Rescatados del olvido en una edición completa -hace pocos años,
Editorial Colihue publicó una antología de sus cuentos, los cuentos de Wernicke
confirman sus dones. Necesaria, imprescindible, esta edición, un auténtico
acontecimiento, viene a probar el cuidado de orfebre que Wernicke le dedicaba a
cada cuento. “Jamás imaginé que las palabras tuvieran un poder semejante”,
anotó en su diario. “Apenas si voy por la mitad del cuento y siento como si me
hubiera pasado toda la vida en este campo.” Su arte consiste en una persecución
constante de la síntesis.
La ribera
Desperté bruscamente, totalmente
lúcido.
Era imposible demorarse en la
inconsciencia: la mañana estallaba en la ventana de la piecita y me había
penetrado el cuerpo cuando apenas entreabrí los párpados.
Me senté en la cama apoyando la
espalda en los duros barrotes. La luz invadía la reducida habitación y su
impertinente desenfado señalaba los más graves defectos de mi vida: soledad,
desorden, pobreza. Sábanas arrugadas y sucias. Ropa en el suelo. Una botella de
vino, vacía. Un libro abierto y manchado. Puchos de cigarrillos.
Estigmas de una noche como
tantas.
Pero la ventana me ofrecía un
nuevo día y resultaba grato recomenzar a vivir.

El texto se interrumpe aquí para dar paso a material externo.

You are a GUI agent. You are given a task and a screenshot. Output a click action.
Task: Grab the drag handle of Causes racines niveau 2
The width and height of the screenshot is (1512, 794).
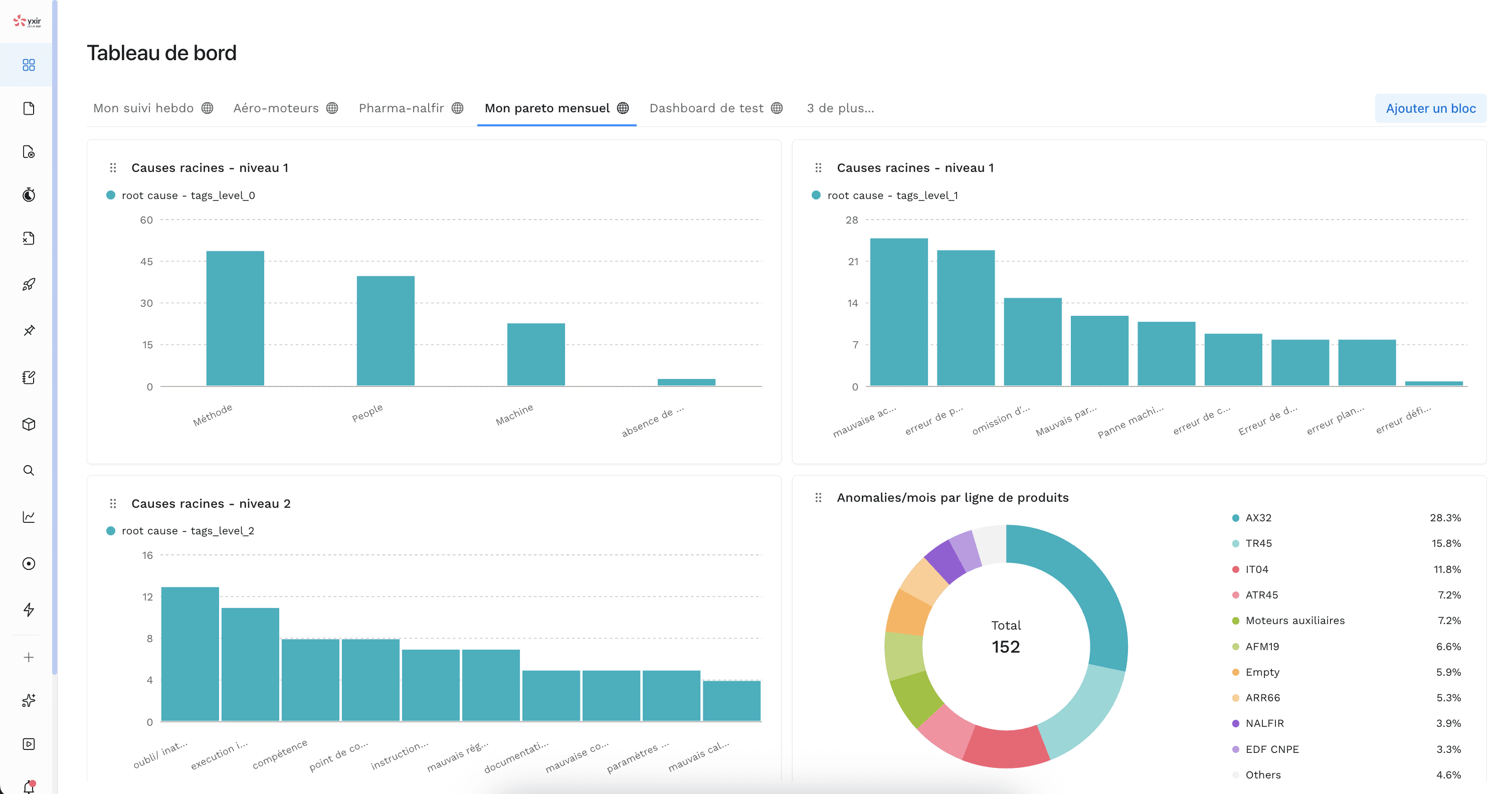113,503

Me vestí distraídamente. Miraba
las ramas del sauce recién brotado que se interponía entre mi casa y la calle.
Cuando di unos pasos buscando mis alpargatas, el piso cedió bajo mi peso con
esa blandura que suele tener la tierra fresca. Sonreí. No siempre soy capaz de
sentir las cosas.
Di otros pasos por sentir
nuevamente la elasticidad de la madera. Y recordé la sensación que se
experimenta al subir a un bote y la liviandad de la marcha sobre un muelle de
madera.
Recordé un mar lejano. Y de
pronto me sentí feliz.
Al fin de cuentas, una vez más
vivía en una ribera, y el río, si no el mar, estaba a unos metros de mi casa.
La soledad concede despertares
puros. Cuando se vive solo, se es mucho más virgen y al levantarse de la cama
es común azorarse de sí mismo. Se es más auténtico, más sincero.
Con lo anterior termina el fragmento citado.